▶ [Records provided]:
>> Start

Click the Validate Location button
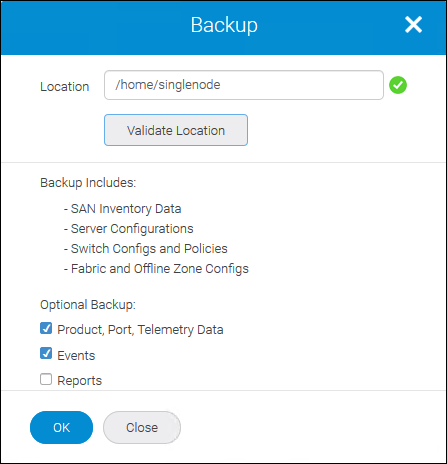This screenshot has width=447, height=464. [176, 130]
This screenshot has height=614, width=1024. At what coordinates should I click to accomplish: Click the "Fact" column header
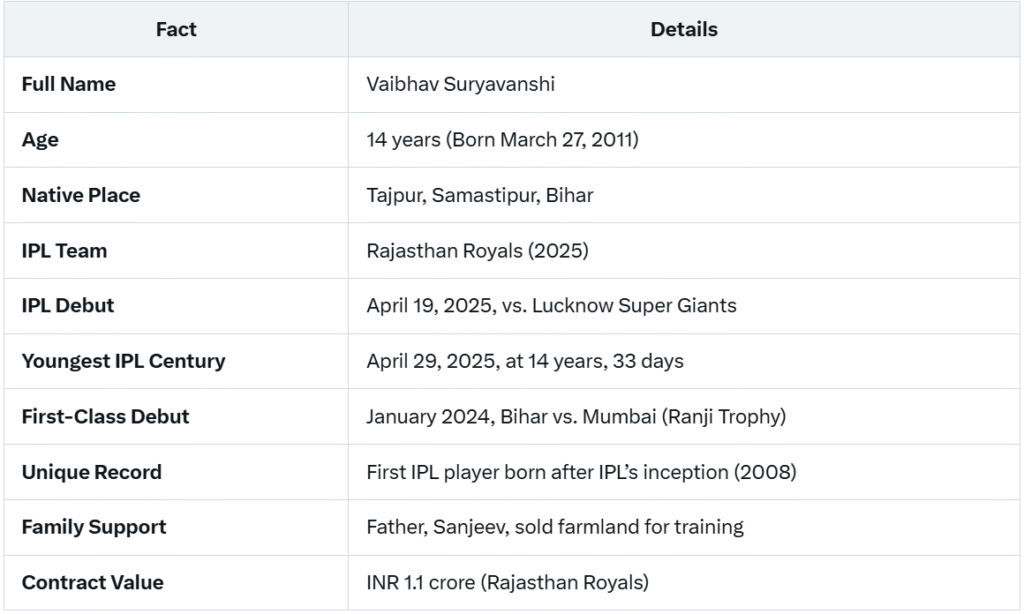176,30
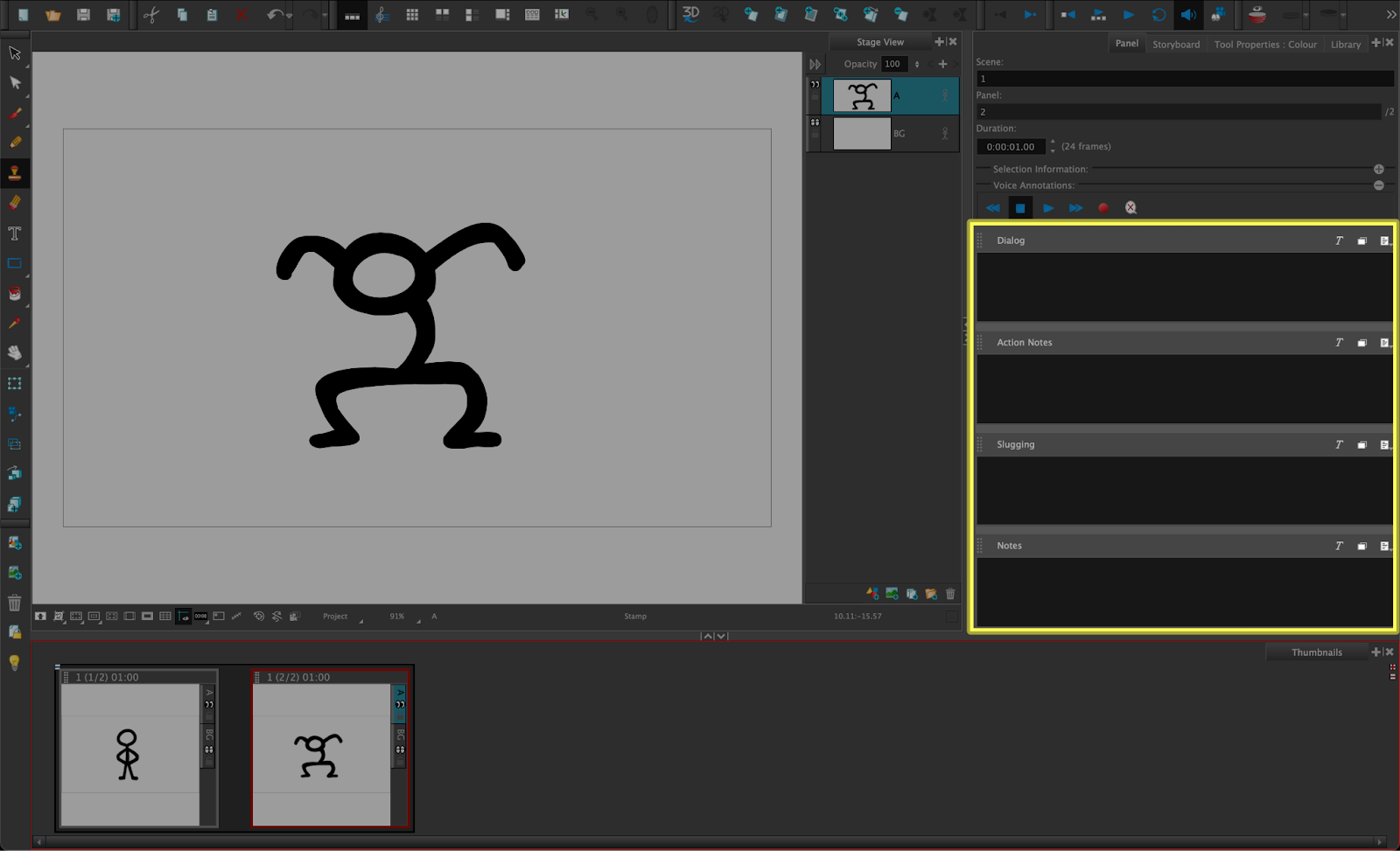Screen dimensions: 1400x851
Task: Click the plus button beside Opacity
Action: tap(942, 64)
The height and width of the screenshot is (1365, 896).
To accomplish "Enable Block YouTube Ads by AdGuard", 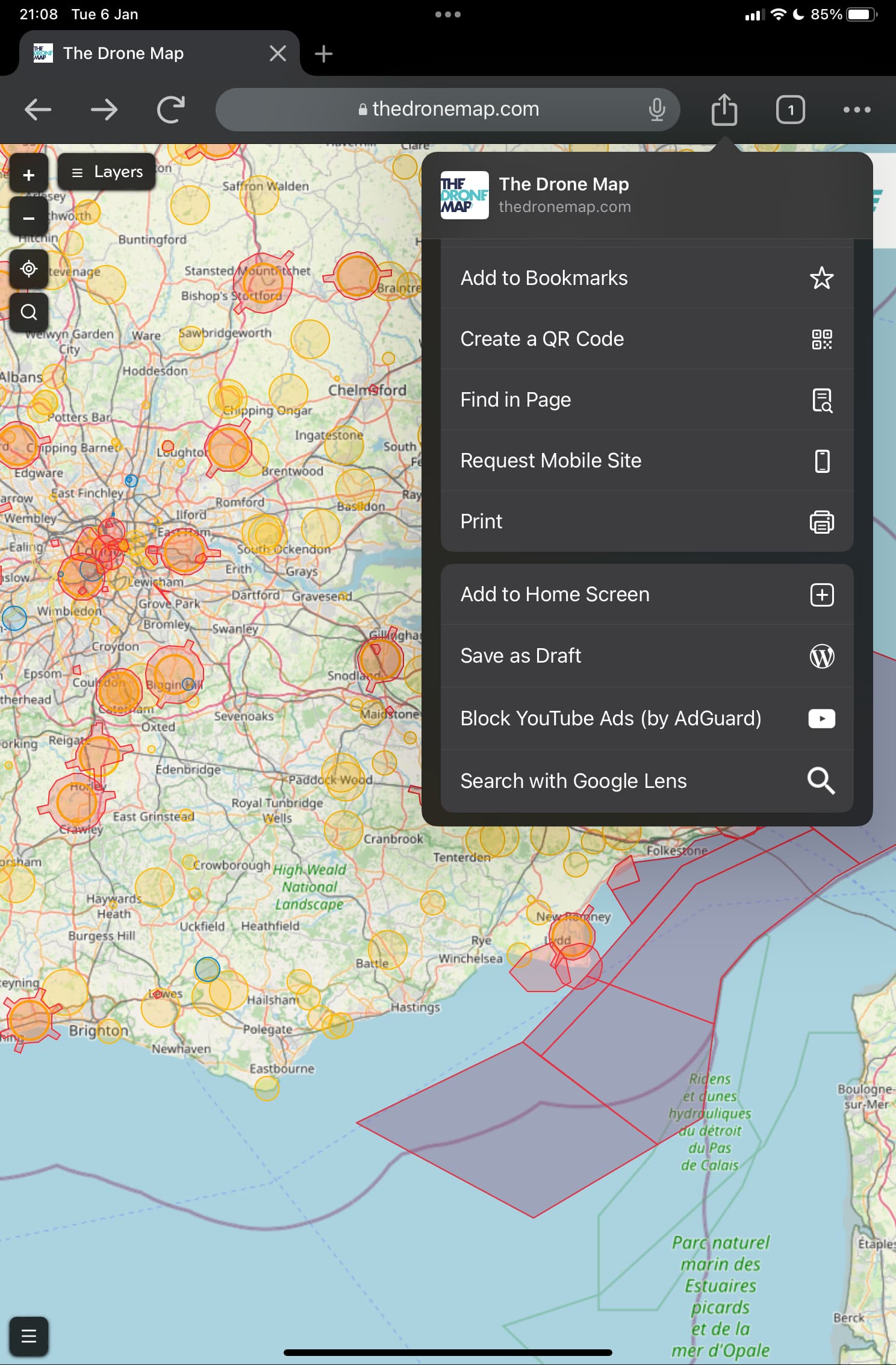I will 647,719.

>> End
>> Start

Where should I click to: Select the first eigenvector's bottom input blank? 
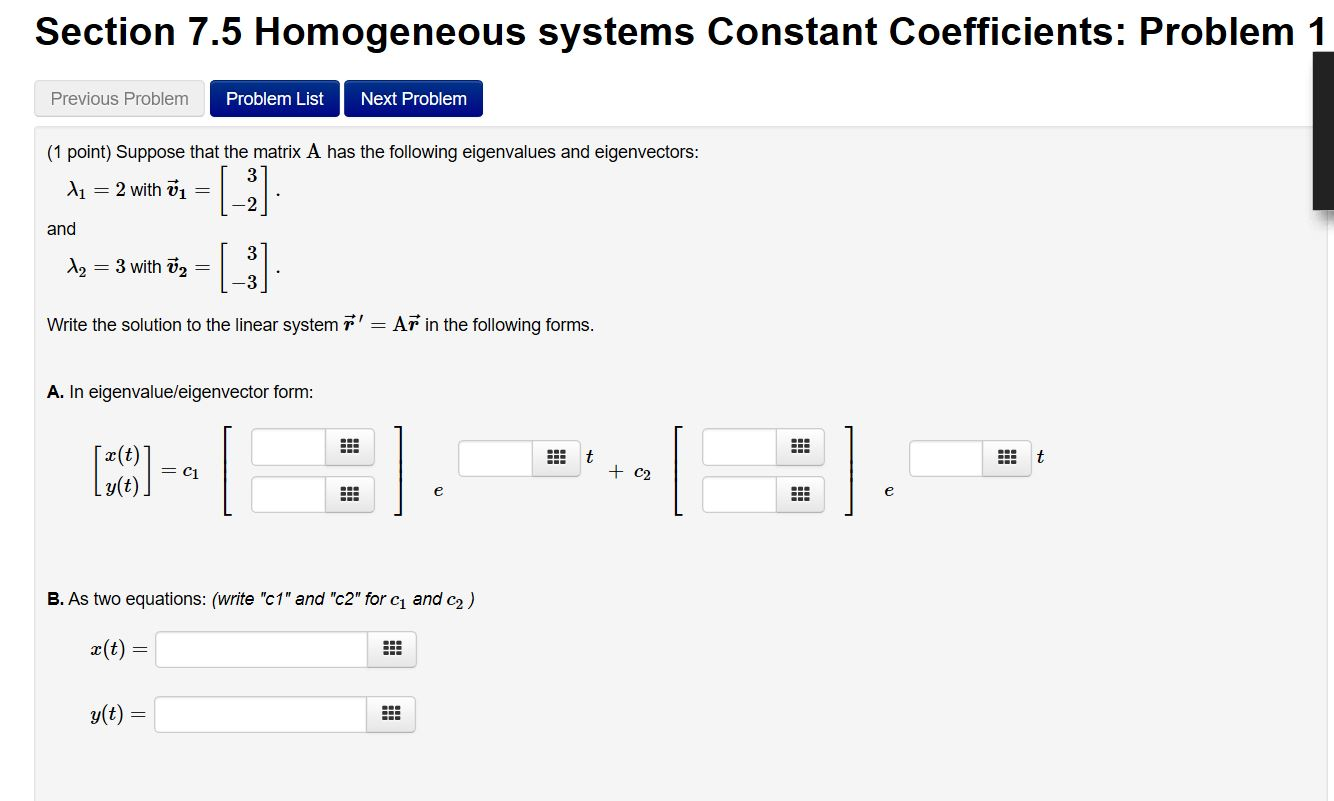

>> End

▶ [Problem requirements]: Count the lines of the entries above that contain the string "should", with uppercase and lowercase treated as distinct. Reply with the number alone.

▶ [Answer to this exercise]: 2